This week we’re going to try something new and we hope you like it. We are fortunate enough to have a copy of Hugh Campbell’s journal that he wrote during his voyage from his small village of Plumbridge, County Tyrone to the United States back in 1818. (Just to clarify, this Hugh is Robert Campbell’s older brother, not his son.) This document is unique in that Hugh kept meticulous notes throughout his trip, even down to listing his coordinates for each entry so you can essentially plot his path across the Atlantic.
With his dry wit and gift for storytelling, Hugh recorded the prevailing feelings of fear and loneliness on board (“I believe there is no period that emigrants feel more sorrow than commencing a wide sea voyage.”); embarrassing mishaps (naively being tricked out of his passage on one ship); daily life in the confines of a ship; his wonder at the sights of the new country; the birth of lifelong friendships that emerged from shared drudgery; and the humbling experience of living as a stranger in a country that was often hostile to the Irish. No doubt, Hugh eloquently captured what the vast majority of Irish were feeling as they left their family homes for new lives in the United States.
To share this amazing story — one, we might add, that often reads stranger than fiction — we are going to serialize it, publishing an entry or two every Friday. We will also include necessary footnotes, photos and images to make the story as accessible to modern eyes as possible.
To bring you up to speed before Friday, today we are sharing a biography of Hugh so you can put this journal in the context of his life narrative. Tomorrow’s blog entry will feature the memorandum Hugh included with the journal when he sent it back to Ireland for his family to read. The journal entries and appropriate notes and images will begin on Friday.
We hope you enjoy following along and reading this as much as we enjoy sharing this with you. This document is just one of the many treasures we have in our museum, and we hope to share more great finds like this. As always, if you have any questions about Hugh’s journal or the Campbells in general, please do not hesitate to contact us through our main website at http://stlouis.missouri.org/501c/chm/contact.htm
And without further ado, Hugh Campbell’s story…………..
Hugh Campbell has been consigned to relative obscurity in local history books, usually overshadowed by the wild adventures and wealth of his younger brother Robert.
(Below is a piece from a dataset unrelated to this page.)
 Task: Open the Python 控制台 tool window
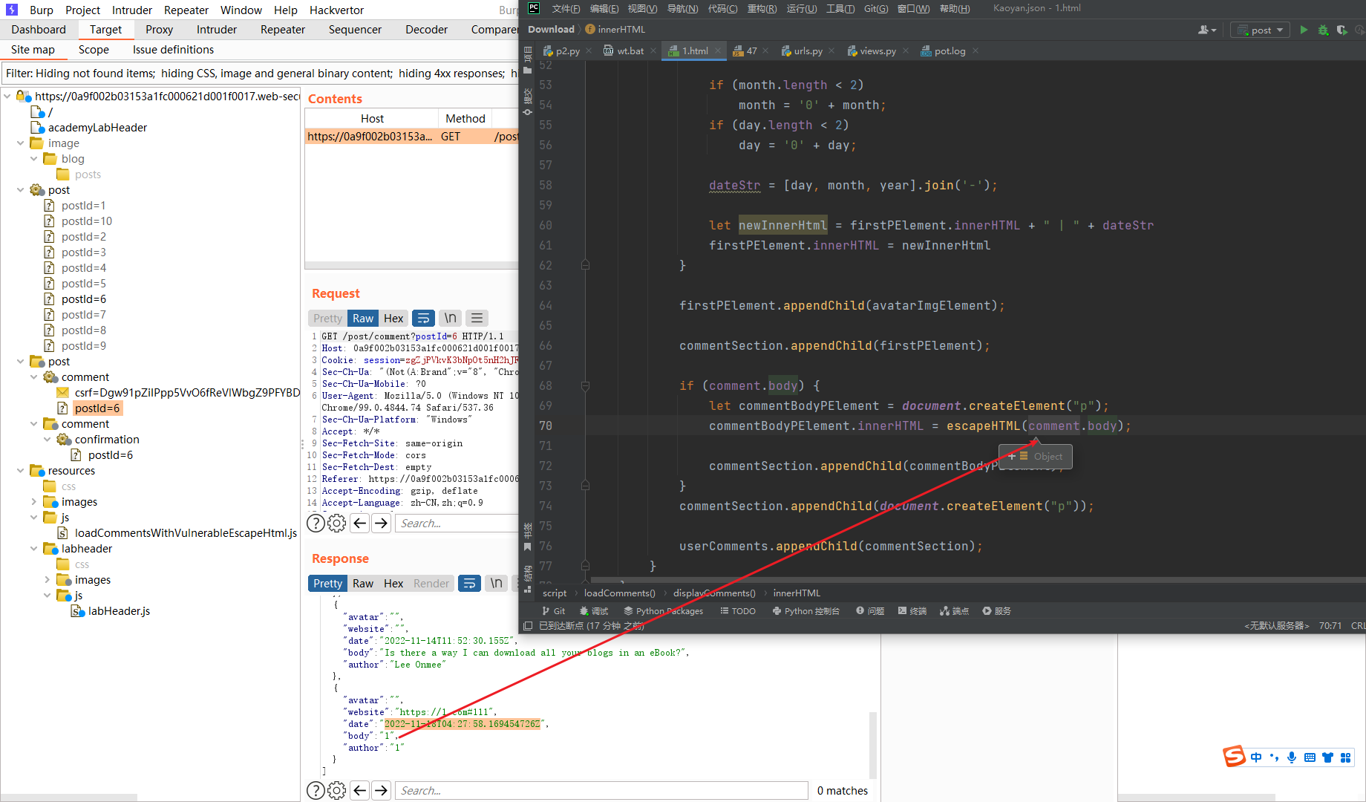805,610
Though sharing Robert’s business acumen, integrity and work ethic, Hugh has been cast as the boring, upright and sanctimonious elder brother. This characterization is an unfortunate oversimplification of a thoughtful and complex man who was the true patriarch of a sprawling family separated by the Atlantic.
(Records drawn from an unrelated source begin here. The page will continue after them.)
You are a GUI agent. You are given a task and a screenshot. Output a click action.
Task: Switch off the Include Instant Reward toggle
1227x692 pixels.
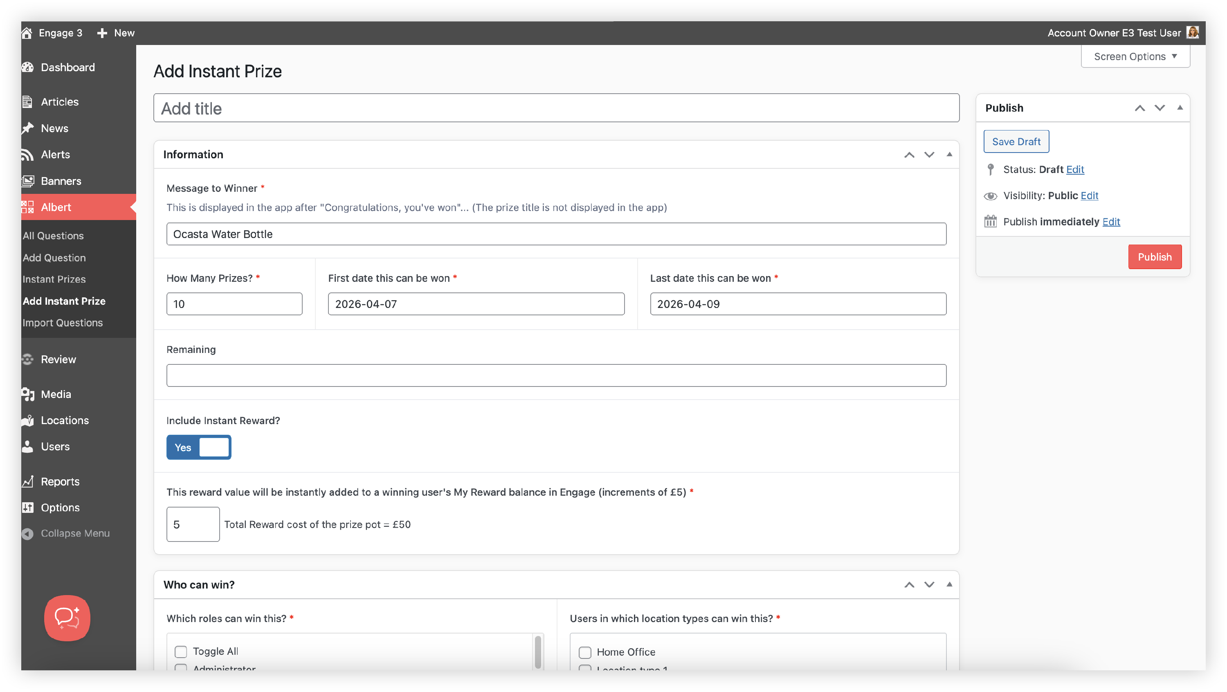point(199,447)
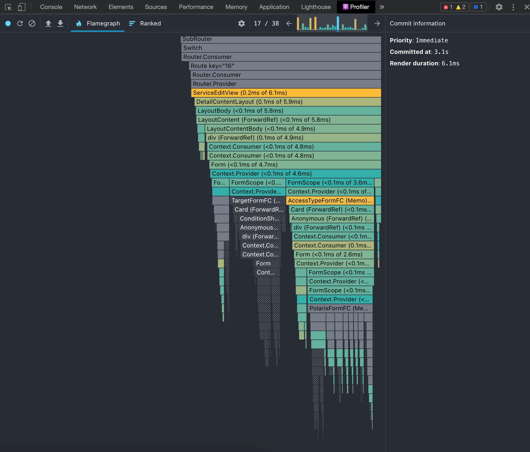530x452 pixels.
Task: Select AccessTypeFormFC (Memo) flame bar
Action: [330, 200]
Born in 1797 in County Tyrone, Ireland, Hugh was the third child and second son in his family. Three more children followed, and Robert was the youngest. After Hugh’s father died in 1810, his will divided the three family farms among four sons. Though Hugh was given the prized Aughalane estate, he had to share it with younger brother James, and he was also charged with supporting the family and paying off his father’s debts. Hugh was thirteen years old. Hugh tried medical school in Edinburgh but dropped out after a year due in part to his tendency to faint in the dissection room. With few other options, he left Ireland in 1818 for America. Robert followed him four years later.
After arriving in the United States, Hugh lived most of his life on the east coast, living in North Carolina, Virginia, and ultimately settling in Philadelphia. Eventually becoming a prosperous merchant in his own right, Hugh married Mary Kyle, the daughter of his business partner, David Kyle. (Mary was a cousin to Virginia Kyle, who would later marry Robert Campbell in 1841.) In 1859, Hugh and Mary left Philadelphia amd moved to St. Louis into a house on the corner of Washington Avenue and 16th Street, just steps away from Robert’s home. Hugh and Mary had no children of their own, but they enjoyed a close relationship with their nieces and nephews. (This earlier blog entry speaks volumes about Hugh and Mary’s love for Robert and Virginia’s children.) In fact the children called Hugh and Mary’s home “the other house.” In St. Louis, the brothers continued their business pursuits together in the burgeoning dry goods business in the backdrop of the Civil War.
Hugh was active in the elite social and political landscape of the city, and he was appointed by President Lincoln to adjust claims against the military in the West. Throughout his life, he remitted money to his family in Ireland to ensure their comfort. Hugh took care of the tenants on his family’s property by sending them clothing, cash, flax seed and seed potatoes. When the potato crops failed during the Great Famine, he sent food. Hugh was equally generous with Irish who emigrated to the United States. Because of his charity and assistance to fellow countrymen, it is no surprise he was greeted with a hero’s welcome when he returned to Ireland on four separate occasions to visit.
Hugh died just six weeks after Robert, on December 4, 1879. His amazing trip across the Atlantic provided the experiences he recounts in the proceeding pages. The document’s value is twofold. First, it provides a detailed, first-person account of the Irish immigration experience in the early nineteenth century. Second, this diary proves that Hugh was not only an eloquent and introspective young man, but he was indeed just as daring and brave as Robert. And if it were not for Hugh taking these experiences with unflappable tenacity and good humor, we might never have heard the name Robert Campbell.